Vemos a ideologia do empreendedorismo individual em operação e, ao mesmo tempo, em processo de desmonte, assistindo ao filme Você não estava aqui (2019), do cineasta Ken Loach. Trata-se da história de um trabalhador que cai na armadilha de um discurso ideológico e se vê depois à mercê de uma grande empresa de logística, que lhe retira o que é mais precioso: o tempo e, junto com ele, a qualidade do convívio familiar.
A primeira cena é a entrevista de emprego do personagem Ricky, ex-operário da construção civil. Ricky diz que deseja trabalhar sozinho: “ser meu próprio chefe”. O gerente explica que não há contrato de trabalho, nem salário, nem metas a atingir, apenas o pagamento de honorários pela prestação do serviço de entrega de mercadorias, segundo os padrões estabelecidos pela empresa. Ricky responde que esperava por uma oportunidade dessas há muito tempo; não pensa duas vezes e assina o contrato. À noite, ele explica à esposa Abby, que trabalha como cuidadora, que terá seu próprio negócio e será um franqueado da empresa, podendo faturar 1.200 libras por semana, mas ela calcula que para isso ele terá que trabalhar 14h por dia, 6 dias por semana. Mesmo assim, Ricky convence a mulher a vender o carro que ela usa para trabalhar, para dar entrada no financiamento de um furgão, seu novo instrumento de trabalho.
É curioso, para não dizer cruel, que um trabalhador tenha que contrair uma dívida para poder trabalhar. Assim, voltamos mais de 70 anos atrás para fazer um paralelo com o filme Ladrões de bicicleta (1948), ícone do neorrealismo italiano, no qual o personagem Antonio penhora suas roupas de cama para comprar uma bicicleta, necessária para conseguir o emprego de colocador de cartazes, no contexto do pós-guerra na Itália.
No filme do cineasta britânico, acompanhamos Ricky, sempre de cenho franzido, tenso e apressado, literalmente correndo para entregar encomendas, em prazos exíguos, para clientes hostis.
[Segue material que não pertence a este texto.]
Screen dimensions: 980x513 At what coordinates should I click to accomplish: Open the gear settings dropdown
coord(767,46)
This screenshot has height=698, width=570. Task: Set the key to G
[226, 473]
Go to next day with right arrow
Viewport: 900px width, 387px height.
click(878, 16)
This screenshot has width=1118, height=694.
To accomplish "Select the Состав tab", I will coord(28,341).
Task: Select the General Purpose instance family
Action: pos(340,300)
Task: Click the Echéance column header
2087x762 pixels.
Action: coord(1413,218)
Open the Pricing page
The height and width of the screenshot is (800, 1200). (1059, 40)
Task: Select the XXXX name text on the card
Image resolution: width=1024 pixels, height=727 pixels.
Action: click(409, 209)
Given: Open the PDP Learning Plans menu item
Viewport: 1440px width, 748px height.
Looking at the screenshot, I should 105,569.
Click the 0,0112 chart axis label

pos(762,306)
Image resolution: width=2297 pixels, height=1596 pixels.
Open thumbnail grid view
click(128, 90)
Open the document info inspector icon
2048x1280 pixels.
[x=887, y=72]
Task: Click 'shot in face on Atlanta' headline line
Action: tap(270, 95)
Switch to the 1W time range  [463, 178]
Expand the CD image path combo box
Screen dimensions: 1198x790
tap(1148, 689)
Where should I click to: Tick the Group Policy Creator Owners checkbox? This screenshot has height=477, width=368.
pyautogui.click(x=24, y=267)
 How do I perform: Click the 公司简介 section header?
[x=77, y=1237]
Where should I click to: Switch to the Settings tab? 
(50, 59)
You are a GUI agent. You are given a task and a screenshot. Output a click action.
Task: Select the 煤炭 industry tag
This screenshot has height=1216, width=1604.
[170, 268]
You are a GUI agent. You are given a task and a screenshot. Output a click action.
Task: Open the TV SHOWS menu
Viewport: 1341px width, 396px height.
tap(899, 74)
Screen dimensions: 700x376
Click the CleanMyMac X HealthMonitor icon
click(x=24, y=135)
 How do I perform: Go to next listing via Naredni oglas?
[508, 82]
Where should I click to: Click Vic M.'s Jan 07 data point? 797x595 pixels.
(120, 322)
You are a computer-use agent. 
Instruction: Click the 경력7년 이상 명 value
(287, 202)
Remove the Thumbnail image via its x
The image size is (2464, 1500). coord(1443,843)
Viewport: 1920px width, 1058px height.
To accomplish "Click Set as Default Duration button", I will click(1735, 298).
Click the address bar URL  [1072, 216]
Ao mesmo tempo, assistimos à pesada rotina de Abby, cuidando pacientemente de idosos e deficientes em seus domicílios, em jornadas exaustivas. Sobra pouco tempo para o casal cuidar dos dois filhos. Aos poucos, o que era sonho revela-se um pesadelo. Ricky percebe que não tem autonomia nenhuma, pois deve cumprir horários rígidos, não tem tempo sequer de ir ao banheiro, nem pode tirar um único dia de folga. A tese de fundo é que o grande capital ilude o trabalhador para retirar-lhe direitos, transferir-lhe riscos e, consequentemente, exorbitar seus lucros. O filme revela a realidade por trás da ideologia mistificadora e retrata a precarização da vida, subtraída pelo trabalho, no capitalismo do século XXI. Desnuda, a ideologia torna-se repulsiva e frágil como um esqueleto ambulante.